Hi all I have 4 brand new servers for a upcoming project. They are all Dell 2950's with dual core dual processors. The issue I am running into is that they keep freaking out with issues on memory with Cannot fork: Cannot allocate memory errors when I try to compile them with a PAE kernel. If I run AMD64 they seem to play nicely however I am curious as to why PAE is freaking out. I am running some Dell 2850's with 16 Gig of Ram and PAE mode with no problems so I started playing with the dual core setting and noticed that if I change the dual core setting to single core then I can get the boxes a bit more stable but eventually they too will freak out. 

Suggestions?

Thanks in advance.


----------



## aragon (Jul 3, 2009)

More details would be helpful, but keep in mind that although PAE gives the operating system access to more than 4 GB of RAM in 32 bit mode, single processes are still limited to not more than 4 GB of RAM usage each.  This limitation might be what you're hitting.

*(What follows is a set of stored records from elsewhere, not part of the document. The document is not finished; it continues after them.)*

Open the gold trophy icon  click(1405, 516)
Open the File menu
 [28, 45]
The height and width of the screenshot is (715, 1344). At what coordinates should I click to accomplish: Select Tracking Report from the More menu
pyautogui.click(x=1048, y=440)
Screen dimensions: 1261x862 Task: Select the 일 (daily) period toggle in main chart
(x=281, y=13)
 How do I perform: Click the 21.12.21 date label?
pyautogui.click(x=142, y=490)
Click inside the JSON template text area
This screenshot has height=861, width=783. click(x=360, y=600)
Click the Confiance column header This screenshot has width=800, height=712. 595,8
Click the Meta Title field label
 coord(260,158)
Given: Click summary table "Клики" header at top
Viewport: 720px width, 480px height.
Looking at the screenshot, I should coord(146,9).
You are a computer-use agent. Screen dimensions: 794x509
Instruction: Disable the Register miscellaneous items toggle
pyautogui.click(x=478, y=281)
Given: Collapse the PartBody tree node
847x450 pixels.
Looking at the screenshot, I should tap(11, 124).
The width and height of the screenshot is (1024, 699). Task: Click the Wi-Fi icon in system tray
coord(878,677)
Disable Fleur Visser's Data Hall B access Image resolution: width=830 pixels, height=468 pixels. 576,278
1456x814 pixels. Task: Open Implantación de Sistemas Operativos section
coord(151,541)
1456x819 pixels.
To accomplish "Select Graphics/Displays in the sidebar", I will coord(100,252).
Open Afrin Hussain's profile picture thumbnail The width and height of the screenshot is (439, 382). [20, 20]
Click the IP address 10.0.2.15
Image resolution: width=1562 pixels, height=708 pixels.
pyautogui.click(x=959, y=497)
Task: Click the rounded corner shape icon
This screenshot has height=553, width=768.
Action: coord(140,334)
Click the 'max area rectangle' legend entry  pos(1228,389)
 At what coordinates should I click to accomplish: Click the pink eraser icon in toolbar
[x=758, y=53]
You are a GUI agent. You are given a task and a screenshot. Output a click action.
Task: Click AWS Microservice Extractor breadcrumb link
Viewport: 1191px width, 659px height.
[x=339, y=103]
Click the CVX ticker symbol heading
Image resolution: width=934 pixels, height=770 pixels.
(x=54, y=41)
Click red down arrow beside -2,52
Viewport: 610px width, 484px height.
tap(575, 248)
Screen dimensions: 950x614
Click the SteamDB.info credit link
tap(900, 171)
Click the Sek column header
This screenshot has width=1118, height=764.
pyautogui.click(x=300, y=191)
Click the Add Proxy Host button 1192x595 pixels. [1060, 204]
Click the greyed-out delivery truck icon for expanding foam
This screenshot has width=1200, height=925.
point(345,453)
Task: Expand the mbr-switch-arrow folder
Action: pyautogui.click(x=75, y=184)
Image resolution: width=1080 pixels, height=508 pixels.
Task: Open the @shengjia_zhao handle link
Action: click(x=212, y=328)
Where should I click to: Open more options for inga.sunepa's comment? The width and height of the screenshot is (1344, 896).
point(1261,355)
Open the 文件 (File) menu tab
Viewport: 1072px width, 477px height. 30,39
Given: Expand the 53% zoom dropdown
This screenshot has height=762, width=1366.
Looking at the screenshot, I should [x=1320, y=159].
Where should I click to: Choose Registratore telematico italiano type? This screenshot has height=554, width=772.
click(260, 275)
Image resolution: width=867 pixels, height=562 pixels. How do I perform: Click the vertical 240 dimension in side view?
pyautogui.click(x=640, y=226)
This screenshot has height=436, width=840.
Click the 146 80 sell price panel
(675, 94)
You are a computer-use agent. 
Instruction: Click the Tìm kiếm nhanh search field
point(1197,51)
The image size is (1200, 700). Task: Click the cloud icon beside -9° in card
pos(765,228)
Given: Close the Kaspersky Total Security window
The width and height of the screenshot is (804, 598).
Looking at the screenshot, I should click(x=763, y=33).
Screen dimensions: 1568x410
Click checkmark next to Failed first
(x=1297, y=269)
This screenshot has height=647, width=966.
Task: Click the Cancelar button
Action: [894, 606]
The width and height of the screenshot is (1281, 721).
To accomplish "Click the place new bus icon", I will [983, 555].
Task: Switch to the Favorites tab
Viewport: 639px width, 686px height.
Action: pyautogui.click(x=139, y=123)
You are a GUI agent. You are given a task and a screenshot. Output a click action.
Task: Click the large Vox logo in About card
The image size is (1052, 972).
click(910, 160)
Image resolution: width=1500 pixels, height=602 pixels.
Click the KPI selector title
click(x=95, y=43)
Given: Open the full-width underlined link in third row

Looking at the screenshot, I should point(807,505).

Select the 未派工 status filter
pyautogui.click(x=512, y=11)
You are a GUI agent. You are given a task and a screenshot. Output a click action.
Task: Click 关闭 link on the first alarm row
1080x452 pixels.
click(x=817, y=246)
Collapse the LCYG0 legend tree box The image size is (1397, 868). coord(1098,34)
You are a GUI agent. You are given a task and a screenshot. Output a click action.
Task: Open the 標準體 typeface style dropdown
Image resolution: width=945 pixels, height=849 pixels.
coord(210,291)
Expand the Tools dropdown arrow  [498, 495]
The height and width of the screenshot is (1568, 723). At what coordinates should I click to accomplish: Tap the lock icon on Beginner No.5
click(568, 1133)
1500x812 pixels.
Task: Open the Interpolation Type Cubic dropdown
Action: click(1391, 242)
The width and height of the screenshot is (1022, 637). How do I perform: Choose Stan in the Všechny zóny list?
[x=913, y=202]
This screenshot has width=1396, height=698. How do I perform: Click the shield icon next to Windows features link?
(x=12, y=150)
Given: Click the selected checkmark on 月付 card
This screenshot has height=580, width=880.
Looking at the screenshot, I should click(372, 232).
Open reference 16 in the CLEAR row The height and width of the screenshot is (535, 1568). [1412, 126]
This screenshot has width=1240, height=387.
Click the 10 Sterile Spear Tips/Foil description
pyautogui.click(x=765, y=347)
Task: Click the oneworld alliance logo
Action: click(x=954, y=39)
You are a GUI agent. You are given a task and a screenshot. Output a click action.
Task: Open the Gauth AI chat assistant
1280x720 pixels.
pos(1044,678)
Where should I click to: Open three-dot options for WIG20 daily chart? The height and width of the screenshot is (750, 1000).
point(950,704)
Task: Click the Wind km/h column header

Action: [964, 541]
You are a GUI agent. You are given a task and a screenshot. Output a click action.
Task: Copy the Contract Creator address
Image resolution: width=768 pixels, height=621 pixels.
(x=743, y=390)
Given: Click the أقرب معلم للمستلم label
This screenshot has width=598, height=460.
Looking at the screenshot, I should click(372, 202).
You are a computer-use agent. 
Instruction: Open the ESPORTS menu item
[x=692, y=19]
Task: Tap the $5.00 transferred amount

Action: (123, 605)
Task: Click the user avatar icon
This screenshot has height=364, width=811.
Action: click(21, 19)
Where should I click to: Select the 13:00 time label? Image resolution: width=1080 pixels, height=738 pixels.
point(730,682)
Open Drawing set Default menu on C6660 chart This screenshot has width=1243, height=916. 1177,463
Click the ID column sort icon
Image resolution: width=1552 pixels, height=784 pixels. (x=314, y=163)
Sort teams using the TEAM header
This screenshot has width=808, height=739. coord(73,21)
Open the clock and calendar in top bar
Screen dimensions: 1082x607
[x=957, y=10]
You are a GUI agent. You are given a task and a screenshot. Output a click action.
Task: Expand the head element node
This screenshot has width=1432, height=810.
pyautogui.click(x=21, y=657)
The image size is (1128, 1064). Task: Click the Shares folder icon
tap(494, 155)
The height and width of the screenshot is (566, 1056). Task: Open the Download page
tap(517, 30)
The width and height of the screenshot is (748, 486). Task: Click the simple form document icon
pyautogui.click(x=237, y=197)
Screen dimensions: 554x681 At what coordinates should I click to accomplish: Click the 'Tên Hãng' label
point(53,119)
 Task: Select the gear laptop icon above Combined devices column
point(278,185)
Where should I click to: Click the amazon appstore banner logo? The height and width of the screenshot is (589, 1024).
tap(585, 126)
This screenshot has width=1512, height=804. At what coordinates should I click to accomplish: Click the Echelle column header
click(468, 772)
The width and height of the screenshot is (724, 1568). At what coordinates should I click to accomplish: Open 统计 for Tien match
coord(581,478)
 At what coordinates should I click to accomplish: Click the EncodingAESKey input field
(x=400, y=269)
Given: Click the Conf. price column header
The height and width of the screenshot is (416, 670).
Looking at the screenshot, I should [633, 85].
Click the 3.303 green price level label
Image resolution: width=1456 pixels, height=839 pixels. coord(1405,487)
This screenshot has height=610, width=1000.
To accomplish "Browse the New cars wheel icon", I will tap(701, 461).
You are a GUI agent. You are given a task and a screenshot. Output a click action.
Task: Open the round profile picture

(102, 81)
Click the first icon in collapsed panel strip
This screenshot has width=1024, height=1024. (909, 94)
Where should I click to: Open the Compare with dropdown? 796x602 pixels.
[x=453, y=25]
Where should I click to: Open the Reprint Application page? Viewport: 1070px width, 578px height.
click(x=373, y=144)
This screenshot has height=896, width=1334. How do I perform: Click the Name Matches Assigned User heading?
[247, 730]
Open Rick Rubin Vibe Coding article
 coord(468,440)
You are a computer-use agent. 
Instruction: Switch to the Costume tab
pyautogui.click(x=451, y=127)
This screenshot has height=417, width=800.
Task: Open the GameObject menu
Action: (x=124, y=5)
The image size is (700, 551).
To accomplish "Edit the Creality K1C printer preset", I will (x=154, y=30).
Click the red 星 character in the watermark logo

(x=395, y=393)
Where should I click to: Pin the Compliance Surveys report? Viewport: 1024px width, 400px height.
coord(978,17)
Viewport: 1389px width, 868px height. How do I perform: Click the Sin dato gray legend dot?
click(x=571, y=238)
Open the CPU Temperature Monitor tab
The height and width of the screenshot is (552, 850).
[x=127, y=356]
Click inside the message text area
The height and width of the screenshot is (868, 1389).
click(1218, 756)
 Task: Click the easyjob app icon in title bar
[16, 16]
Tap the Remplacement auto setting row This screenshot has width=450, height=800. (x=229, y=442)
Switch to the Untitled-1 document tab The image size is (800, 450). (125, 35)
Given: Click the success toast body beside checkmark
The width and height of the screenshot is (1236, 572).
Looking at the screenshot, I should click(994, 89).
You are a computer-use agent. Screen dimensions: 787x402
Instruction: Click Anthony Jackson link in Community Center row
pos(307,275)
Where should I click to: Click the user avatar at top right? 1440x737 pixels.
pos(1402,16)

Unless you have a specific reason, you really should be running AMD64.  PAE is an ugly hack with overheads that you pay in CPU time, and restrictions (like the above one) that keep you from really enjoying a modern system.


----------



## SeanC (Jul 4, 2009)

aragon said:
			
		

> PAE is an ugly hack with overheads that you pay in CPU time, and restrictions (like the above one) that keep you from really enjoying a modern system.



PAE is theoretically nice, but what it can do to your 32 bit system is ugly. Avoid at all costs.


----------



## maheshkasbe (Mar 3, 2010)

How to compile PAE kernel; please follows the following steps as root login

```
cd /usr/src/sys/i386/conf 
config PAE 
cd ../compile/PAE 
make cleandepend && make depend 
make  
make install 
reboot
```


----------



## DutchDaemon (Mar 3, 2010)

This is the old-fashioned way of building a kernel. See /usr/src/Makefile for the modern way of doing this ([cmd=]make buildkernel KERNCONF=PAE[/cmd], etc.).

And like other said: avoid PAE if you possibly can. Use a 64-bit OS.


----------